|GPS||N33 08.20 W116 22.70|
|Season||Year round: best Oct.-May|
|Terrain||Packed dirt, small rocks, sandy in places, washboard, some narrow|
|Required Vehicle||4 wheel drive|
|Length||13.6 miles each way|
Directions: Grapevine Canyon Trail begins on Yaui Pass Road (S3), .1 miles north of CA 78 and 12 miles south of Borrego Springs.
Site Location and Description: We used the Grapevine Canyon Trail as an alternate way to leave Anza Borrego State Park and head home to San Diego. Glad we did. This beautiful canyon winds through Yaqui Flat, up Grapevine Canyon and past Angelina Spring, an old Indian village site. It leaves Anza Borrego State Park and goes through Hoover Canyon to the Montezuma Valley Road (S22).
There is camping (with pit toilets) at Yaqui Well as you enter from the southeast. When the trail takes you past Stuart Spring and close to Angelina Spring, the vegetation becomes lush and green. Then you climb the bajada up a singletrack, slightly rocky portion of the trail. Once you reach the top, there are wonderful views of the canyon below and the San Felipe hills.
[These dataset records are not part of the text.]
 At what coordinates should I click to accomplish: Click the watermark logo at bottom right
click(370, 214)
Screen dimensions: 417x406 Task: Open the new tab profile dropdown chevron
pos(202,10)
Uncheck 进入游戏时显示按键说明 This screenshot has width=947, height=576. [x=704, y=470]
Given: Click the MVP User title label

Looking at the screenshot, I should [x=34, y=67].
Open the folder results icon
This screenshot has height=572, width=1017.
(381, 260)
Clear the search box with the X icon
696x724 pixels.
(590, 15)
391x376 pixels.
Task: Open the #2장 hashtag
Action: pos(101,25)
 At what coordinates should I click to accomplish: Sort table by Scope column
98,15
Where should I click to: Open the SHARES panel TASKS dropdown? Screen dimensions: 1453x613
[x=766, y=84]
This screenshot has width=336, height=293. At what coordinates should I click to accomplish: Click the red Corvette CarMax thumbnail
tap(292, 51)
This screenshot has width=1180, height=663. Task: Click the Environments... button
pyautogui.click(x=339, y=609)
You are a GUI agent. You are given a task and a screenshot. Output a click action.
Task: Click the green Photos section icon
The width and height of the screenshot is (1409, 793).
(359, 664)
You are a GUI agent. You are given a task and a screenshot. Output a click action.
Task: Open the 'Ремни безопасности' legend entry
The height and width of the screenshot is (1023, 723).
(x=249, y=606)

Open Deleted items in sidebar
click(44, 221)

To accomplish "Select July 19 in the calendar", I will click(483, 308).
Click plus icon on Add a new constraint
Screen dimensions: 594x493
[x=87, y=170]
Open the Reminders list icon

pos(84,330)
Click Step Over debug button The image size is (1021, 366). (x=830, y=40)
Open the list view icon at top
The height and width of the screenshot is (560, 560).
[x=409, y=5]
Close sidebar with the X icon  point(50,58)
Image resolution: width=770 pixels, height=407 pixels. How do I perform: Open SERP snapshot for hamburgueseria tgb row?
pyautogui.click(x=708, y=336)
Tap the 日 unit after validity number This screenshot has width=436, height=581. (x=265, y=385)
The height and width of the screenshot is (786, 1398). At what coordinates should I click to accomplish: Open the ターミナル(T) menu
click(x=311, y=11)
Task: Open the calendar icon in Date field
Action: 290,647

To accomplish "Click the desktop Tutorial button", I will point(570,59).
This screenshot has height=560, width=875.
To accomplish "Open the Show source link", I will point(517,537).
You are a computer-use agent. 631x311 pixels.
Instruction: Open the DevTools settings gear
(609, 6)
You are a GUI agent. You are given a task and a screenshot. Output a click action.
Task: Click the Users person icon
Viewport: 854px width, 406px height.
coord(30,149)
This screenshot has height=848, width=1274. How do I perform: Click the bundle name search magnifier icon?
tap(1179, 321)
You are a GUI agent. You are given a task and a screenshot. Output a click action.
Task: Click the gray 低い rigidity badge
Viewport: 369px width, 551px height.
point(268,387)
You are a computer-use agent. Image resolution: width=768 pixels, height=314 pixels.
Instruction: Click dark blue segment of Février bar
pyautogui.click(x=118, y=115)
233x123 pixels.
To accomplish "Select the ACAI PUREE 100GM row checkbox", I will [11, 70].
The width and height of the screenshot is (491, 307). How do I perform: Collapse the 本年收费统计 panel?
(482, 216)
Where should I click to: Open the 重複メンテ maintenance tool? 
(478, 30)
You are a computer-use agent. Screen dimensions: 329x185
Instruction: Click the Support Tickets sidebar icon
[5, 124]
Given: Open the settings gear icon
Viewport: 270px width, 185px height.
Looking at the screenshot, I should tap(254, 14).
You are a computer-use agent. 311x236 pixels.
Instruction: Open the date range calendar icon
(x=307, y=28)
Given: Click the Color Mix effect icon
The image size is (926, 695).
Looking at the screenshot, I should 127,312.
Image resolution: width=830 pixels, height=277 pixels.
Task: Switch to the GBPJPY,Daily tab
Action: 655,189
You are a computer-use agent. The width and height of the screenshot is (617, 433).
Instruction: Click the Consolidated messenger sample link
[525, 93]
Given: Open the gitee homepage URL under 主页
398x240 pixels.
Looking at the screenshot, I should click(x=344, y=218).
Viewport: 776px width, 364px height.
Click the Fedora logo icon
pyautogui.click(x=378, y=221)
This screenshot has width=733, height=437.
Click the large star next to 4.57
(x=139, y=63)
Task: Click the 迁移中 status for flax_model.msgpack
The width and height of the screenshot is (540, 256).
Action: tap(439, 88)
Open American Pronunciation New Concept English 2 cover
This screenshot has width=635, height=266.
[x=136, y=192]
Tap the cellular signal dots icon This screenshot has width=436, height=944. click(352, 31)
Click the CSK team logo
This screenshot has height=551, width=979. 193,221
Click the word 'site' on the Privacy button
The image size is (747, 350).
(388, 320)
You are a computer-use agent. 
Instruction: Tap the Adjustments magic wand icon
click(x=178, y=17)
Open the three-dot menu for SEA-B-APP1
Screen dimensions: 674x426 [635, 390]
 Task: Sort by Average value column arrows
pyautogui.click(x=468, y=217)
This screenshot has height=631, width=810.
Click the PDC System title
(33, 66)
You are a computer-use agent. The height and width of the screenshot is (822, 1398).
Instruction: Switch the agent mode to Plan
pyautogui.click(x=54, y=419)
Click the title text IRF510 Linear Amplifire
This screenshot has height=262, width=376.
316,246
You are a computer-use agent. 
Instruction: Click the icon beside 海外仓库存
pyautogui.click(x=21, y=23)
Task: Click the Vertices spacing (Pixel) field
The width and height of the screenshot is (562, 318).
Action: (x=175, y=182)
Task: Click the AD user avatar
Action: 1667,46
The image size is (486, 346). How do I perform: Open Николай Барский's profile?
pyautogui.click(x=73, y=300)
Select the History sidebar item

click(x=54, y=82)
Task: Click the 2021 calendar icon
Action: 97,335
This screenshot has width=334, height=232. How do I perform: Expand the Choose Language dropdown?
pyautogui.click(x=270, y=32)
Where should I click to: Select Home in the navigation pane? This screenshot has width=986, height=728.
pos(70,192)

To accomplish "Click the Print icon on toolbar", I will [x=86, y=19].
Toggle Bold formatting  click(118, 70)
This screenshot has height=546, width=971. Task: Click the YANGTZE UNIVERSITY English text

As you leave the park you will notice a few privately-owned dwellings. These become more numerous on the last 5 miles of the trail before reaching S22.
History of Grapevine Canyon: Before Highway 78 and County Roads S-3 and S-22, the Grapevine Canyon trail was a main thoroughfare to the Borrego Valley. Horses and wagons went eastward through the Narrows and then up what is now the Old Borrego Valley Road. Even before that, the northern and southern bands of the Kumeyaay Indian tribes inhabited this area. The tribal boundaries lay close to the San Felipe Creek near Yaqui Well. Some used Yaqui Well as a winter camp for gathering and processing food. In 1929, San Diego County built it’s first prison road camp or “honor farm” close to Yaqui Well. The officials planted tamarisk trees to offer some shelter and today this is the site of the Tamarisk Grove Ranger Station and Camp located at the western end of the trail. The prisoners used hand tools to create the first roadbed along the San Felipe Creek. In 1933, it became California state highway 78.